Deutschland hat genug "Grausamkeits"-Kompetenz gezeigt, dafür braucht man den IWF nicht
Ob am Ende der IWF wirklich dabei sein wird, ist fraglich. Der muss auch nicht dabei sein, wie Sie richtig sagten, war er im Wesentlichen auf Wunsch der europäischen Gläubiger, vermutlich vor allem auf Wunsch Deutschlands mit dabei, um ökonomische in Anführungszeichen "Kompetenz" einzubringen und vor allem auch einen gewissen Druck ausüben zu können, wo der IWF nun mal viel Erfahrung hat.
Aber ich glaube, gerade Deutschland, gerade Schäuble haben nachgewiesen, dass sie auch genügend "Kompetenz" in Anführungszeichen wirklich, vor allem aber auch genügend Grausamkeit in der Lage sind, auszusprechen, da braucht man den IWF nicht mehr wirklich.
Frenzel: Ob nun mit oder ohne IWF, macht denn ein drittes Hilfspaket ohne Schuldenschnitt Sinn?
Heise: Ja, ich denke schon. Ich bin zumindest der Meinung, dass Griechenland nicht in dem Sinne insolvent ist, dass nicht auch eine Staatsverschuldung von 180 Prozent noch zu tragen wäre. Die Zinsbelastung für Griechenland ist nicht exorbitant. Sie ist hoch, aber wir haben in der Vergangenheit schon mehrere Länder, auch Griechenland beispielsweise in der Vergangenheit schon gehabt, die entsprechend hohe Zinszahlungen als Anteil an ihren Staatsausgaben oder auch als Anteil an ihrem BIP zu finanzieren hatten. Das geht. Ich glaube nicht, dass Griechenland wirklich insolvent ist.

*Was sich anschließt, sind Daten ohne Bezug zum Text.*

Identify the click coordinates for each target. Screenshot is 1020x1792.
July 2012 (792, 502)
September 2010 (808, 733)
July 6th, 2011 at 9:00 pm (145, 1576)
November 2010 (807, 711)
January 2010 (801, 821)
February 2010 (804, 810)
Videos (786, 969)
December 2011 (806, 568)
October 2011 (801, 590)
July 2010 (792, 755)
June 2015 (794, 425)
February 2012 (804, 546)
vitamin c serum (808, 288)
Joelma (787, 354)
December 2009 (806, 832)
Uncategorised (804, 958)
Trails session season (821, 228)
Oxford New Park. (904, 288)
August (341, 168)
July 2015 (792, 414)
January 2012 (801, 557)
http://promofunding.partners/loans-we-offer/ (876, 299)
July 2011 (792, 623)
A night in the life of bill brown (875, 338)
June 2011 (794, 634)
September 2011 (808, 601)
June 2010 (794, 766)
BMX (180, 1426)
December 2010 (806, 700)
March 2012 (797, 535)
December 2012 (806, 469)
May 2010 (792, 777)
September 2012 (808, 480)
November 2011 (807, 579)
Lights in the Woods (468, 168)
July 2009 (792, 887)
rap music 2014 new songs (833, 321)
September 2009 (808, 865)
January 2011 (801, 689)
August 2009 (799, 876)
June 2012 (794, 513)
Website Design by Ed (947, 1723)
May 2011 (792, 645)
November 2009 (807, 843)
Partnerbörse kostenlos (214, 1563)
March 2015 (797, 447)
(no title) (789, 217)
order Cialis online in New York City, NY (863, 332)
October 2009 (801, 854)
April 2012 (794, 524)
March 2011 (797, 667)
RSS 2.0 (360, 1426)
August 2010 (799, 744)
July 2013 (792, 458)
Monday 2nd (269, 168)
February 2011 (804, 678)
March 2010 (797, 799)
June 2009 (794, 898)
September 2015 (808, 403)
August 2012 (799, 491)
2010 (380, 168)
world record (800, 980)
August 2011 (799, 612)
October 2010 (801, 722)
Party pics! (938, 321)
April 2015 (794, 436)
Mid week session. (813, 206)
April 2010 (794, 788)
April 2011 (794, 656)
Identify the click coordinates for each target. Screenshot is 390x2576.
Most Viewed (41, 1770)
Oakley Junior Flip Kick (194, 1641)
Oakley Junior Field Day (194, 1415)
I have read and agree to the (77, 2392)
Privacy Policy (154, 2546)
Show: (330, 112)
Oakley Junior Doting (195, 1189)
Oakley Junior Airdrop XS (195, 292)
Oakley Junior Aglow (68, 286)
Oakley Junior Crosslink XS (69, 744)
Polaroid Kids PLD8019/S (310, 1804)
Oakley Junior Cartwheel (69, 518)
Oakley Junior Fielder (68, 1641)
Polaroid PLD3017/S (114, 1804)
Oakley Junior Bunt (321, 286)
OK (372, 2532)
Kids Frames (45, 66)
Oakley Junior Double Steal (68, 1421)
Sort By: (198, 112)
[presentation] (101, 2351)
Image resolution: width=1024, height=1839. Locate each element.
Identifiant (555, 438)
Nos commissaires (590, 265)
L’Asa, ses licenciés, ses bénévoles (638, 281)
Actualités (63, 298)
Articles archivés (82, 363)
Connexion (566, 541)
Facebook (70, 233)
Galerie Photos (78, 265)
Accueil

Allerdings, glaube ich, macht ein Hilfsprogramm wirklich nur dann Sinn, wenn es in der Lage ist, Griechenland wieder auf einen Wachstumspfad zurückzuführen. Und da habe ich meine Zweifel, dass mit der politischen Orientierung, die die sogenannte Troika oder die drei Institutionen da, vier sind es ja mittlerweile, da vertreten, dass das wirklich auf eine Politik hinausläuft, die Wachstum generiert und die dann eben eine Tragfähigkeit auf dieser hohen Staatsverschuldung erwarten lassen.
Ein Kurswechsel scheitert an Deutschlands "sehr starrer Position"
Frenzel: Warum ändert sich denn an diesem Kurs, den Sie da beschreiben, nichts? Es gibt ja genug politische Kräfte in Europa, wir haben den französischen Staatspräsidenten Hollande, wir haben den Italiener Matteo Renzi, die ja durchaus eine andere Politik wollen, das zumindest in ihrer Rhetorik immer wieder deutlich machen, aber am Ende setzt sich doch dieser alte, bekannte Kurs durch. Woran liegt das? Ist er alternativlos?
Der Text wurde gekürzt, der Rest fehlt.